**January**, I introduced my blog and the rationale behind it. It was also my intention that some of the posts might inspire me to write a book on the Teaching-Learning Cycle. So the next few posts began a series on the Cycle - assessment, evaluation, and planning.

**February**. A self-evaluation that I wrote next was the first unplanned post. This was followed by my yoga story, which I share in nearly every class as a metaphor for effective teaching. Another unplanned post shared my students' views of what they thought it meant to do math. The post on frameworks was the last one of the month and probably my favorite one of the year.

**March**. The first was an email I sent to our student teachers about time management. Second, I wrote a commentary to accompany my TEDxGrandValley talk. In the third post, I explain why as a math teacher I attend the Michigan Reading Association Conference. In the next two posts I began a series that looked at testing from the Teaching-Learning Cycle (TLC) perspective (assessment and evaluation). The series was interrupted, however, by a pair of unplanned posts: a letter to the editor in support of teacher unions and a description of how I used a Twitter backchannel in a class. Next was the third TLC/testing post focusing on planning. Two more unplanned "interruptions" addressed a Tweet by Alfie Kohn and a simile survey related to learning math. The conclusion of the TLC/testing series (instruction) was next. The twelfth and final post outlined the workshop I used to have my students reflect on what it means to learn math.

**April**was my most prolific month with 15 posts. A pair early in the month used Monty Python skits to look at teaching and learning. There were four posts that had been in my files for awhile waiting to be shared with the world: Process Standard math centers; an early elementary math poem; and a pair of posts on Pass the Pigs (the first post was the most popular of the year). There were a couple of posts related to work my students on what it means to teach math. I also introduced why I started the Learning Museum (another blog that needs more of my attention). Three posts were related to the NCTM Conference I attended in Indianapolis. A mind map reflecting our teacher assistants' experiences over the semester took up another post. Near the end of the month, I wrote a post that responded to an article suggesting that students learn best from direct instruction. The last post was a copy of a final exam I gave my preservice middle school math teachers.

**May**with 13 posts. The first three were a series based on a student teacher's portfolio project. Next was an impromptu post based on an #anyqs tweet. Another Twitter inspired post considered alternatives to traditional math homework. After attending TEDxGrandRapids, I also wrote a synopsis of the event from an educational slant. I did another three-part series on EdCamp Detroit: introduction, my session, and my reflection. There was another response to the article on direct instruction (which also introduced the clock model for adding and subtracting fractions) and two more posts from my files on grading. And then there was the one where I explained why all the titles of my posts are questions. I'm not sure I'll continue that theme next year.

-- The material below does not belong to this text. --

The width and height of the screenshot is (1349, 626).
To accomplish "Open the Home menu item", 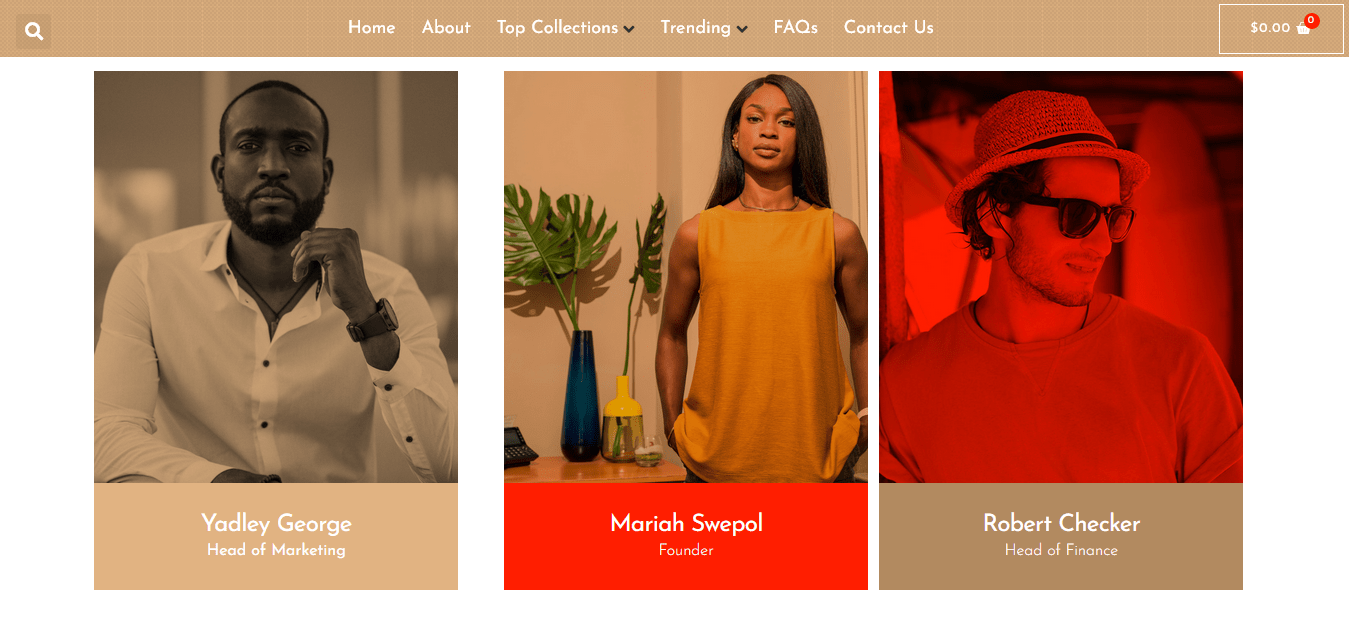I will tap(372, 28).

**June**I wrote three more posts associated with the clock model for adding and subtracting fractions. There were also three more posts on activities from my files: data transformations; scatter plots; and Monte Carlo simulations. I wrote a post comparing teaching to training horses, and a pair relating teaching to bike tag-alongs (what I saw and what I thought about it). I ended the month writing about the gradual release of responsibility and my thoughts on the flipped classroom.

**July**and a couple of my posts focused on that experience. The first was based on memories I had as I planned the course. And the second was based on my desire for my grad students to mutiny. I also wrote about teaching as story telling in honor of the last Harry Potter movie's debut, the importance of trusting oneself in teaching and golf, and a letter to the editor on education reform.

**August**began with one more post about my grad students - their blog addresses so others could offer feedback. I then wrote about how I use the workshop model. Then I blogged about how a TED Talk encouraged me to take the 30 day challenge. Finally, I talked about why I ask questions in class for which I don't have answers.

**September**was the start of classes, and I began the month writing about a workshop I use on the first day. Then I wrote about how design thinking might apply to education. A post on teacher pay came next. These were followed by two more math activities from my files: one on story problems and the other on empowering students (this became part of a series called, Now What).

In

**October**I finished the Now What series on empowerment with three more posts. I also shared my session workshop on Metacognitive Memoirs from the MCATA Conference. My big post was a 'transcript' of my keynote at MCATA.

**November**. The first post of the month was on phronesis. The post at the end of the month was about running. In between, I wrote about my session on Twitter at EdCamp GR and what makes math real. I also began a series on using action plans to improve teaching. The first introduced action plans and the second gave an example of one in use.

**December**included two more activities from the archives: fostering creativity and snowman glyphs. There was another impromptu post based on several Twitter interactions. The third in the action plan series focused on an example related to evaluation. I shared a video reflection from one of my learners. And last, but definitely not least, was my blog recount that you might still be reading.